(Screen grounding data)
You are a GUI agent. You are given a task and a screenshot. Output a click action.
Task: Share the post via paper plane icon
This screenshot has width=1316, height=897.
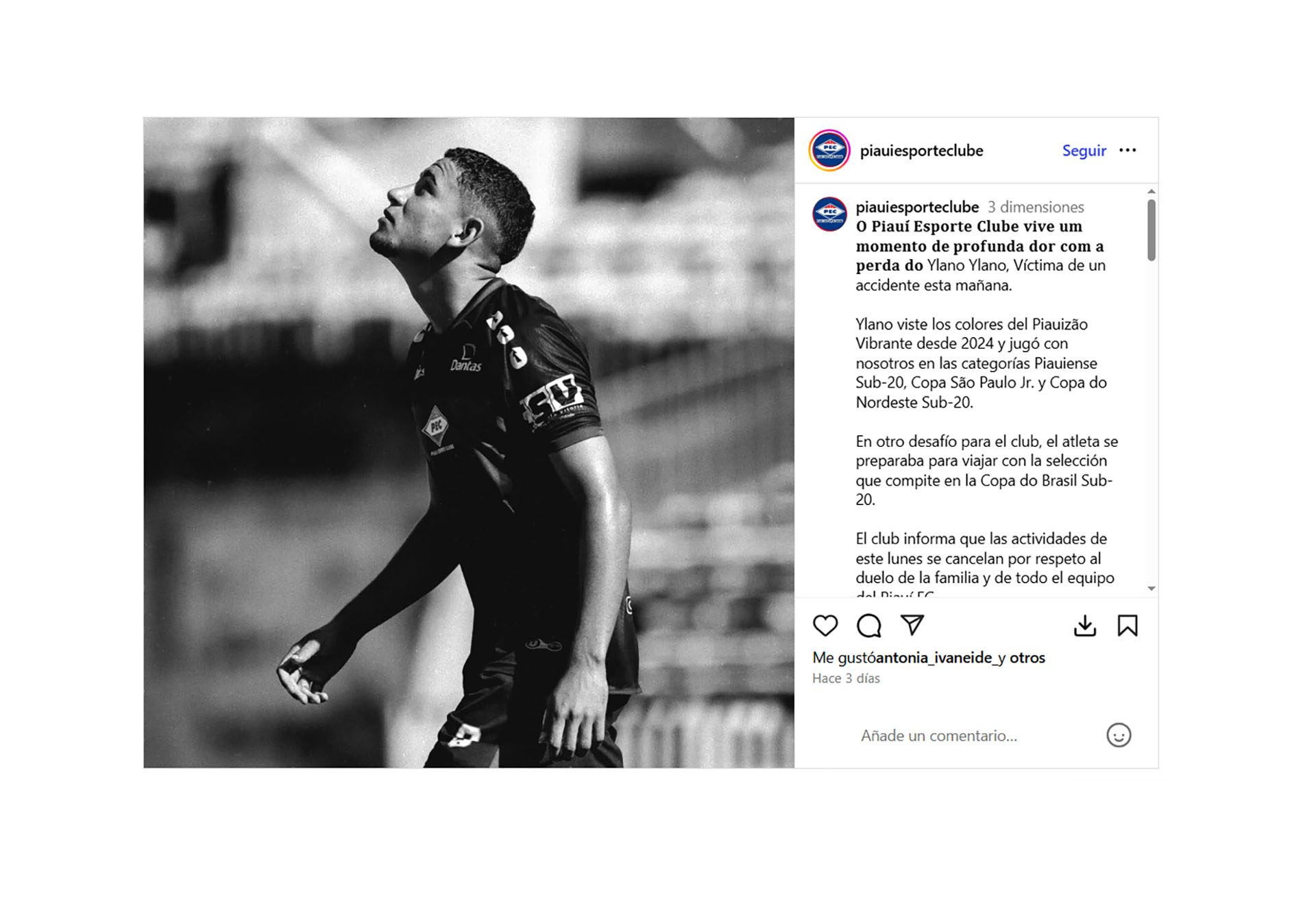(x=912, y=625)
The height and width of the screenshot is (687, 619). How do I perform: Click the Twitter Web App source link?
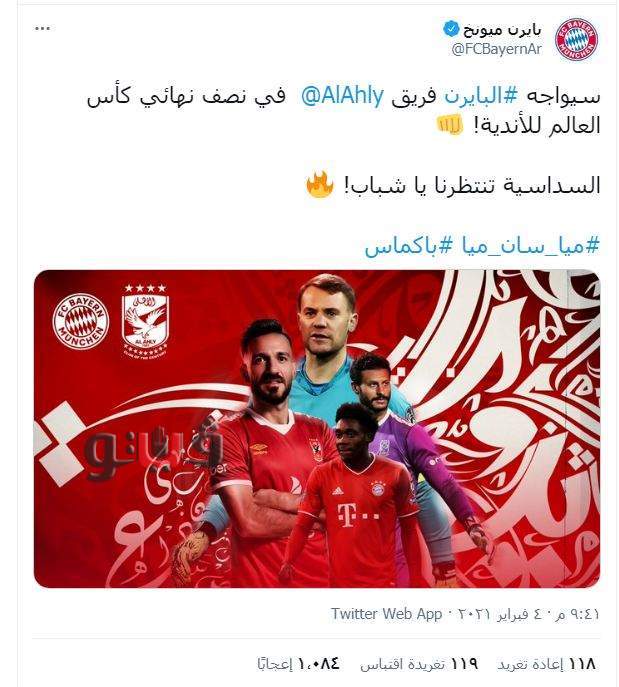click(386, 614)
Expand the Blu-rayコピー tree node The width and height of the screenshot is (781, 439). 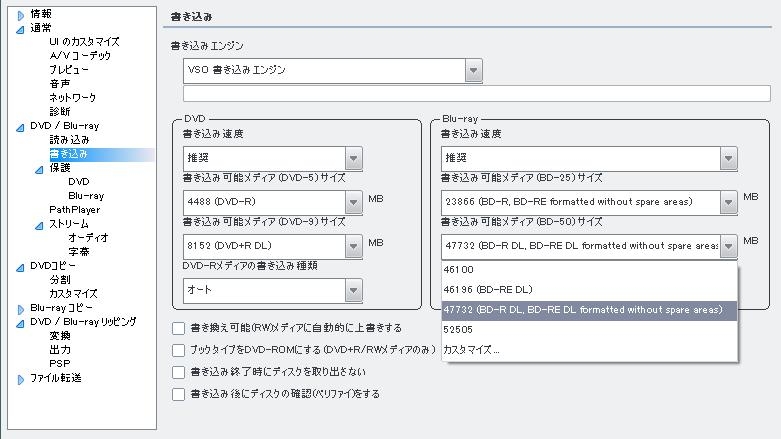(20, 309)
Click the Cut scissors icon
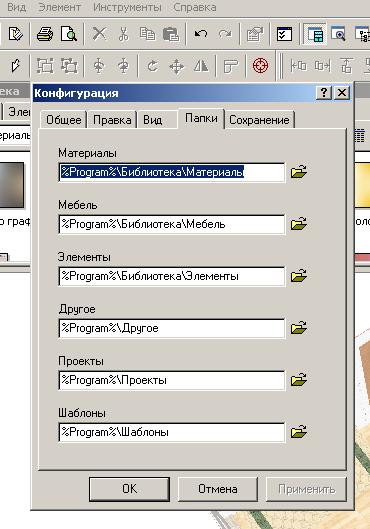 point(123,34)
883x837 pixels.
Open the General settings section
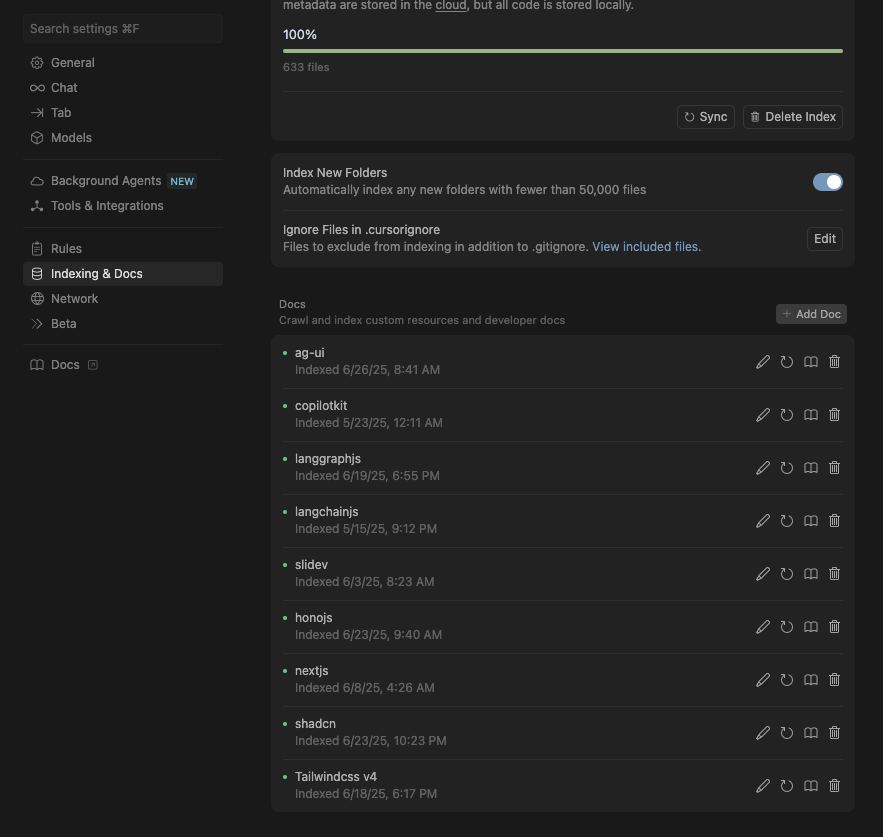[x=72, y=63]
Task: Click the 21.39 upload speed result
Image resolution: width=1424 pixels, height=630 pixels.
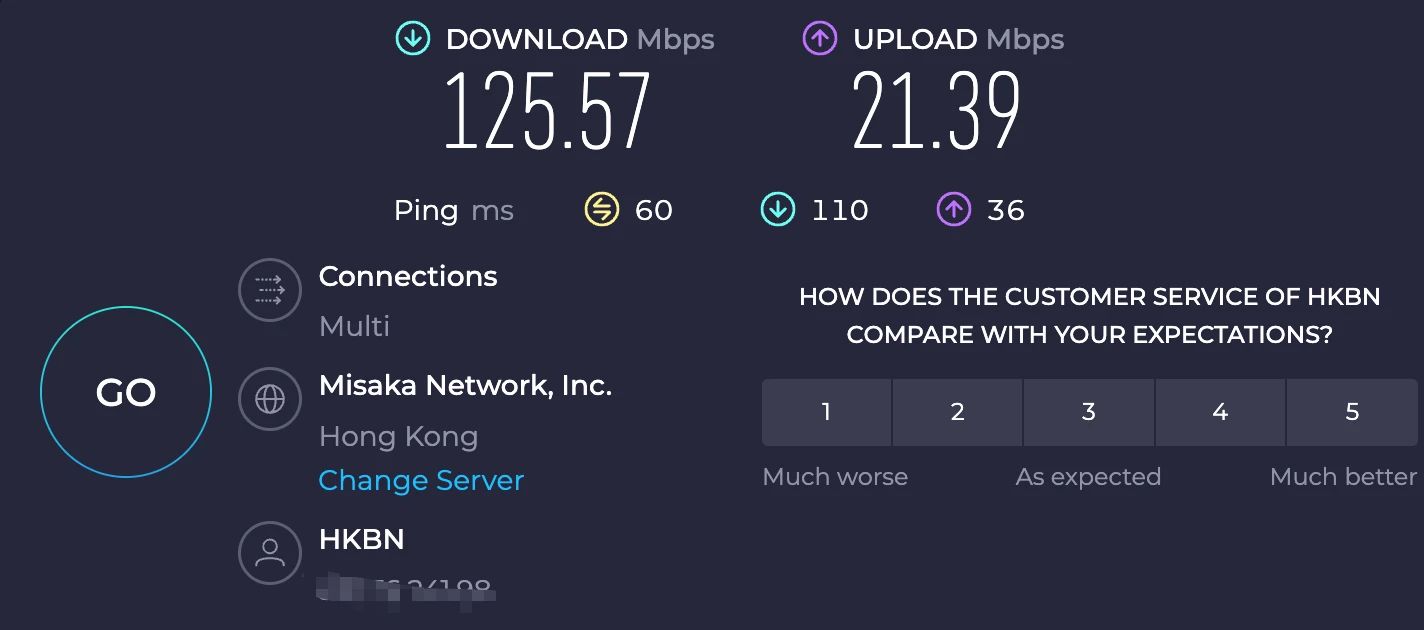Action: click(x=936, y=111)
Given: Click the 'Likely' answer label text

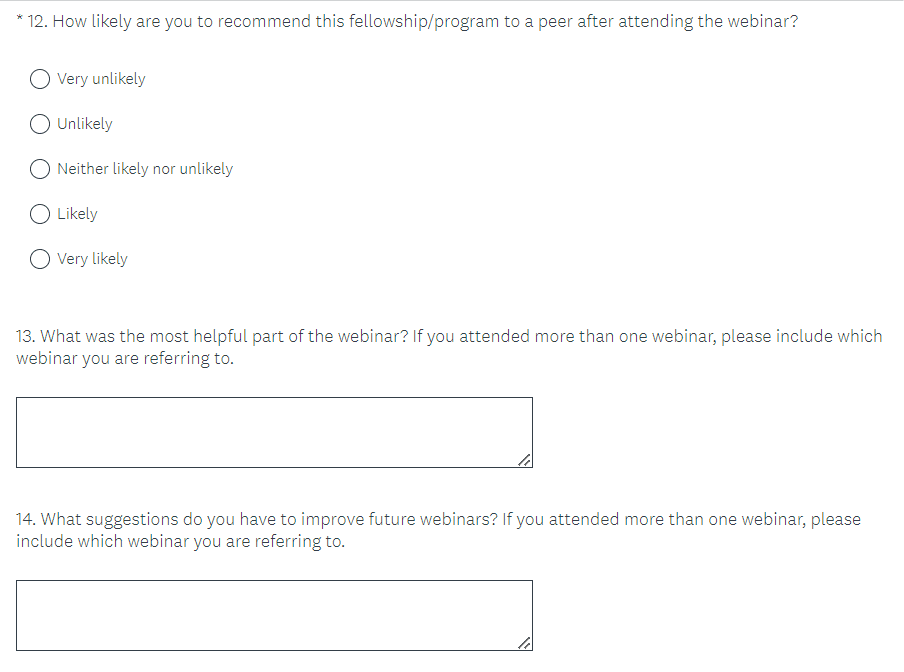Looking at the screenshot, I should click(x=77, y=214).
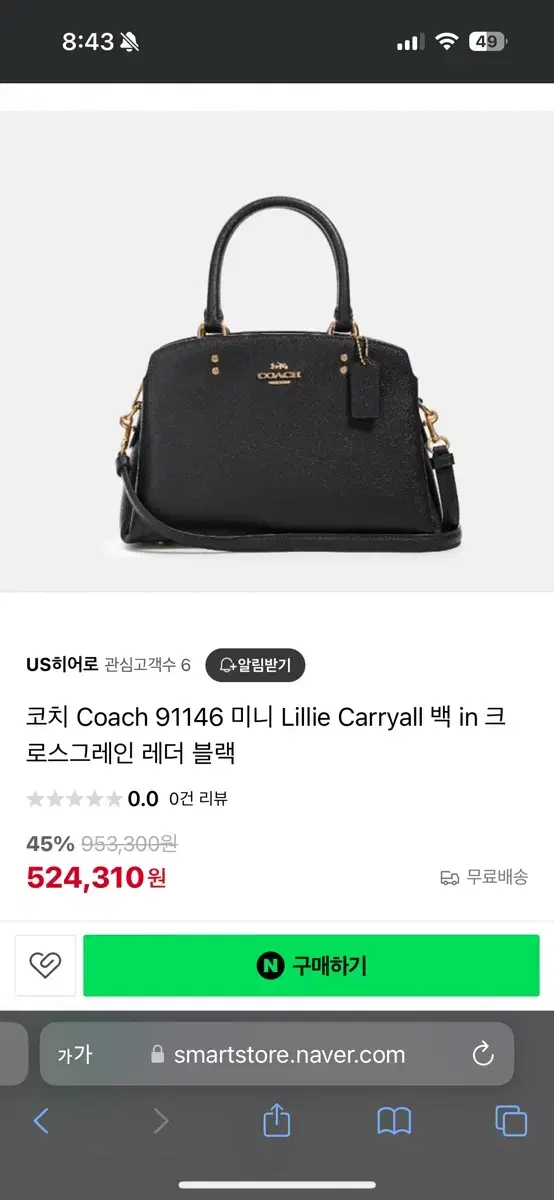Open Safari bookmarks book icon
The height and width of the screenshot is (1200, 554).
[394, 1121]
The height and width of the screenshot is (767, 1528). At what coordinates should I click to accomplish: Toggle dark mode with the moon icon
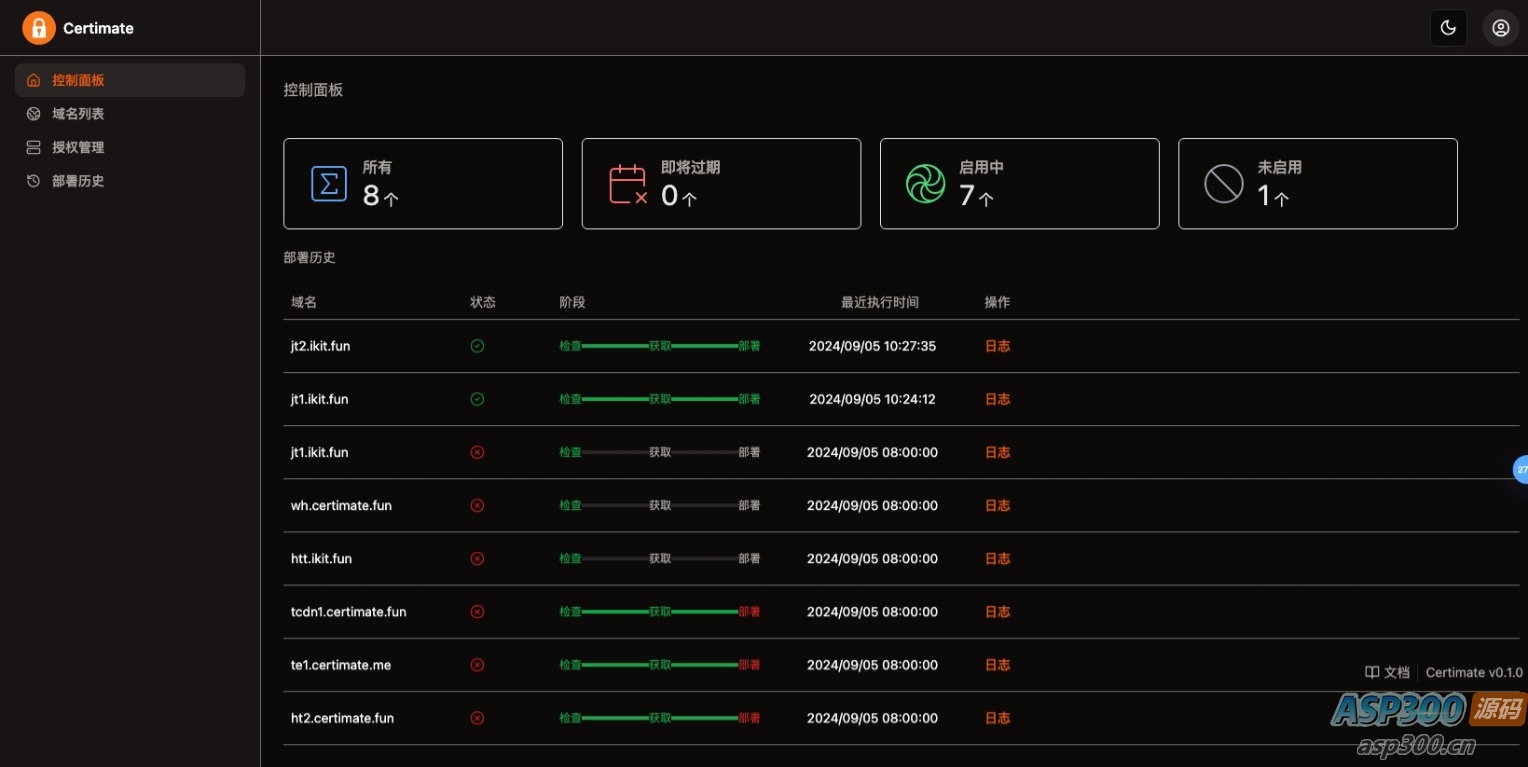pyautogui.click(x=1448, y=28)
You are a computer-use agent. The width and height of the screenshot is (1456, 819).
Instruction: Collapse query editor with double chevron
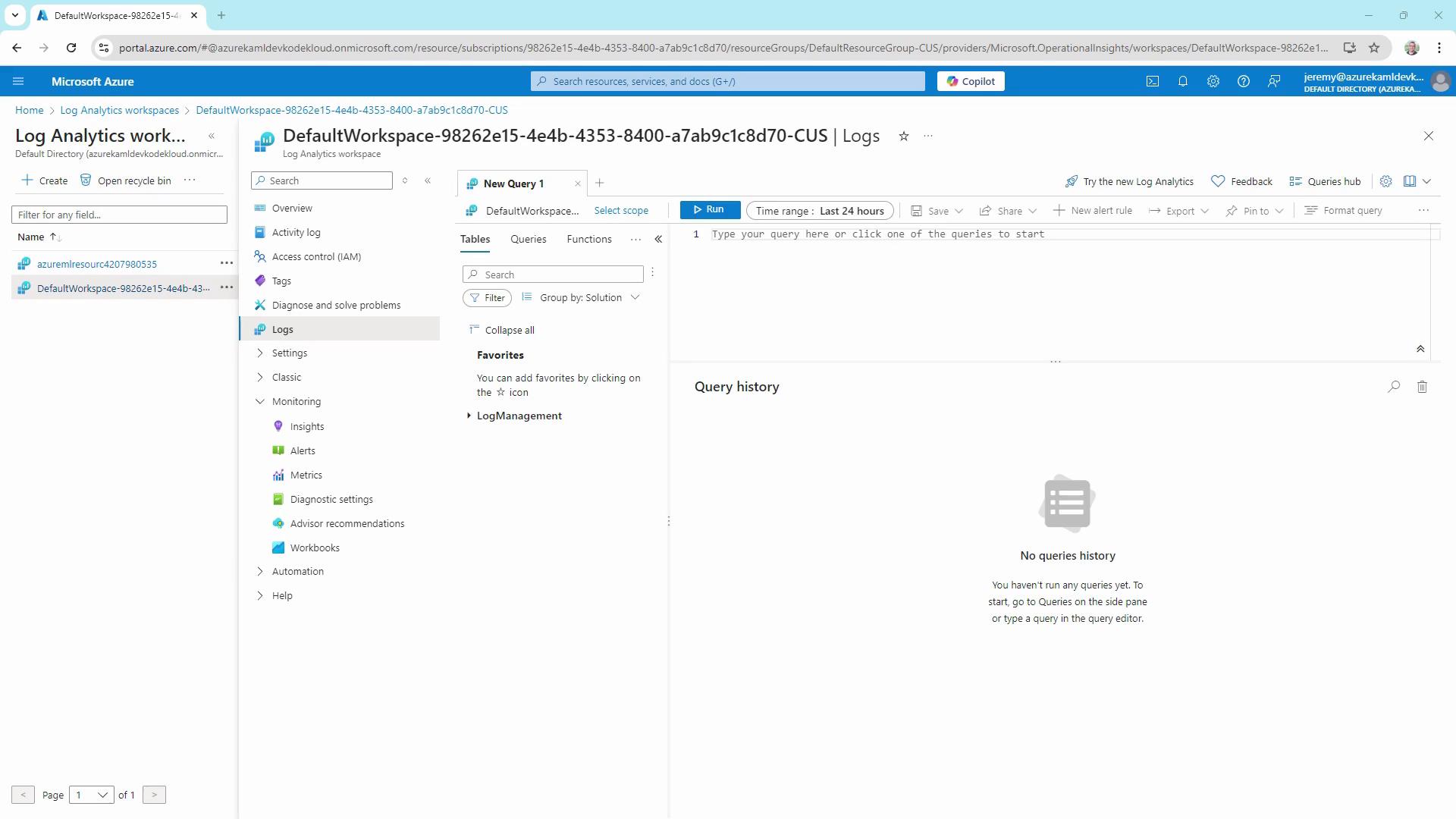pyautogui.click(x=1420, y=349)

### Set problem:
Could you copy out, word for word, the part of the data that opens with the line containing "Task: Click the 21.39 upload speed result" and runs through the end of the data, including both ends? Leave the pictures out of your answer.

### Solved problem:
Task: Click the 21.39 upload speed result
Image resolution: width=1424 pixels, height=630 pixels.
Action: click(x=936, y=111)
Given: Click the 'Likely' answer label text

Looking at the screenshot, I should click(x=77, y=214).
Open Safari bookmarks book icon
The height and width of the screenshot is (1200, 554).
[394, 1121]
The height and width of the screenshot is (767, 1528). At what coordinates should I click to accomplish: Toggle dark mode with the moon icon
pyautogui.click(x=1448, y=28)
You are a computer-use agent. The width and height of the screenshot is (1456, 819).
Instruction: Collapse query editor with double chevron
pyautogui.click(x=1420, y=349)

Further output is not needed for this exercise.